RECORDS TO PROCESS:
==========
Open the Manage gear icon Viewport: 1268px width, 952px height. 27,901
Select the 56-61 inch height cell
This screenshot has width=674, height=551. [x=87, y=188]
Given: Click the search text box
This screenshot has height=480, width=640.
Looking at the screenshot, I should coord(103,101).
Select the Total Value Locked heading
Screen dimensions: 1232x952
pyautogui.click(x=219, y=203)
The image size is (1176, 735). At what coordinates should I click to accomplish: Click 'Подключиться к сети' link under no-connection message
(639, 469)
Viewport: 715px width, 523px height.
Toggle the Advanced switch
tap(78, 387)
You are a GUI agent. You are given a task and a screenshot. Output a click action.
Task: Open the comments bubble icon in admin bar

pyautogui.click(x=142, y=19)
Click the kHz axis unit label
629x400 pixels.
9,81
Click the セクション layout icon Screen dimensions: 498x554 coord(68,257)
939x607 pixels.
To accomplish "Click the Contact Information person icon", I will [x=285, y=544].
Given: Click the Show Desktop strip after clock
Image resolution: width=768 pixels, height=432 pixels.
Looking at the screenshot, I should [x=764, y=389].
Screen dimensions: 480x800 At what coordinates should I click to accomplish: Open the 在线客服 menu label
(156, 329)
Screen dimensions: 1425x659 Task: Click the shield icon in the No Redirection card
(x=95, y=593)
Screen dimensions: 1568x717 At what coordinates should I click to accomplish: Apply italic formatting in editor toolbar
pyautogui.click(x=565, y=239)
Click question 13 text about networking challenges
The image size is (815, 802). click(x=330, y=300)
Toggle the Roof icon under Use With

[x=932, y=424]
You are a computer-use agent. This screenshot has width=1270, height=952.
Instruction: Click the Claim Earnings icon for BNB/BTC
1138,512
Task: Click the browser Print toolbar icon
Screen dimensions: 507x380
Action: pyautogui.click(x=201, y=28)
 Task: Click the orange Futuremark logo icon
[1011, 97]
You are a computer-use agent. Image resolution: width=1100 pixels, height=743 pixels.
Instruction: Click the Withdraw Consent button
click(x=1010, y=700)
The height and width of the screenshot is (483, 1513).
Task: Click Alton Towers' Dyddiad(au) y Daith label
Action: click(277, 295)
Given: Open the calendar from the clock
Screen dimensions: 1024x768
==========
DIRECTIONS FOR THIS TASK: Copy the lines of the data above, starting at the line that contains "You are a computer-use agent. This" and continuing through the last line of the data, with both ends included.

RESULT FOR THIS TASK:
You are a computer-use agent. This screenshot has width=1270, height=952.
Instruction: Click the Claim Earnings icon for BNB/BTC
1138,512
Task: Click the browser Print toolbar icon
Screen dimensions: 507x380
Action: pyautogui.click(x=201, y=28)
 Task: Click the orange Futuremark logo icon
[1011, 97]
You are a computer-use agent. Image resolution: width=1100 pixels, height=743 pixels.
Instruction: Click the Withdraw Consent button
click(x=1010, y=700)
The height and width of the screenshot is (483, 1513).
Task: Click Alton Towers' Dyddiad(au) y Daith label
Action: click(277, 295)
Given: Open the calendar from the clock
Screen dimensions: 1024x768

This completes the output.